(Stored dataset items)
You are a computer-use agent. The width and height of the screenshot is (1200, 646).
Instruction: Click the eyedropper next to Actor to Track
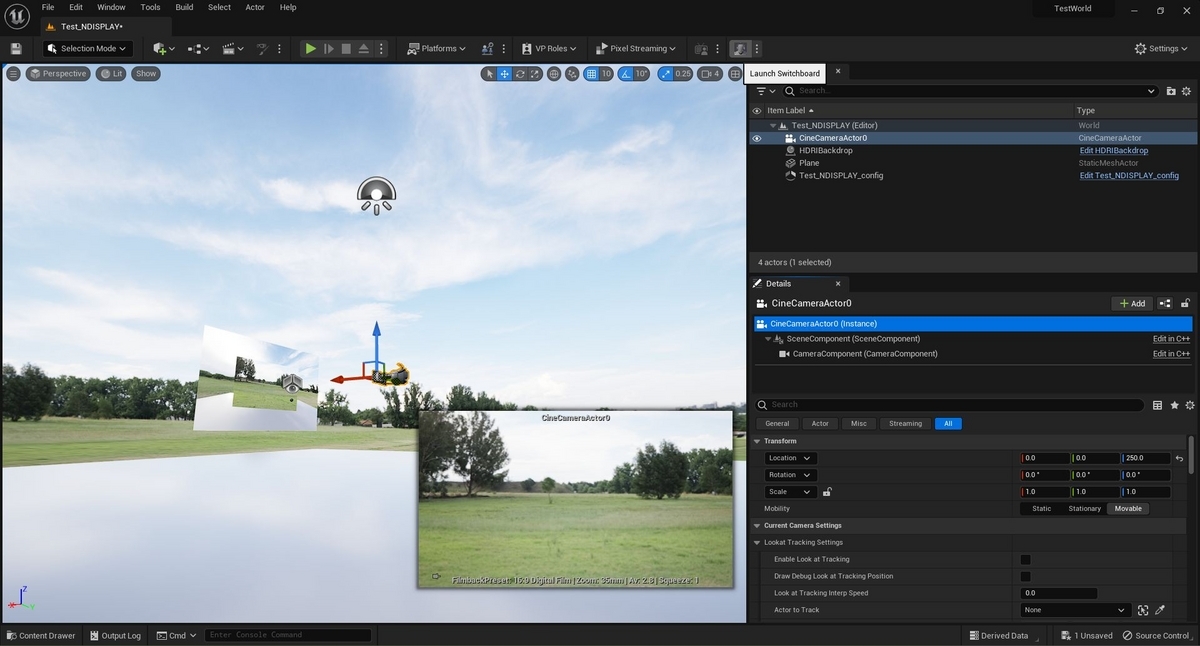point(1160,610)
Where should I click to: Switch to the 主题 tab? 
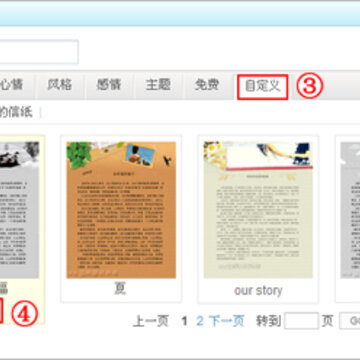(158, 85)
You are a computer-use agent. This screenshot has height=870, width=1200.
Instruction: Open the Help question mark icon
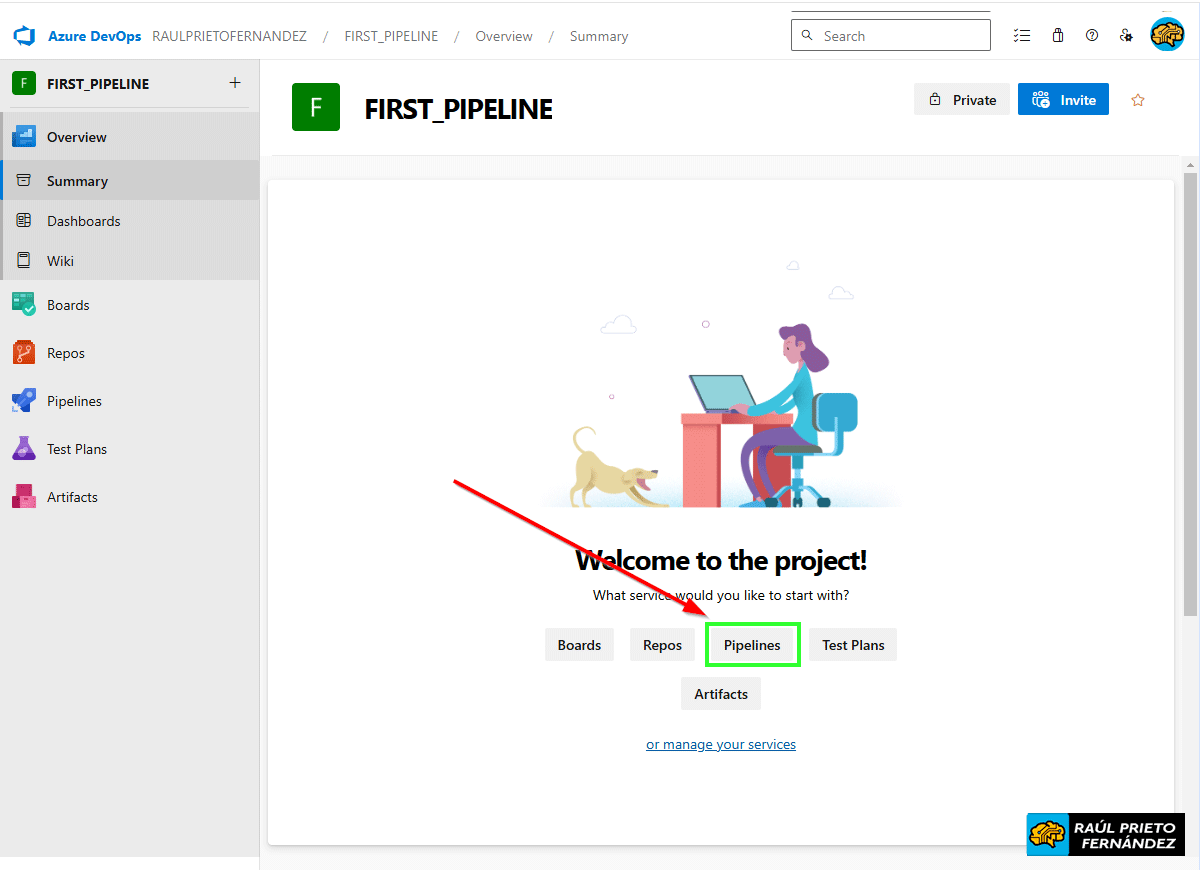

→ Exercise aim:
Should the entries hold any pictures, please omit those and print the remaining text exactly.

→ Solution for this problem:
You are a computer-use agent. The width and height of the screenshot is (1200, 646).
Instruction: Click the eyedropper next to Actor to Track
point(1160,610)
Where should I click to: Switch to the 主题 tab? 
(158, 85)
You are a computer-use agent. This screenshot has height=870, width=1200.
Instruction: Open the Help question mark icon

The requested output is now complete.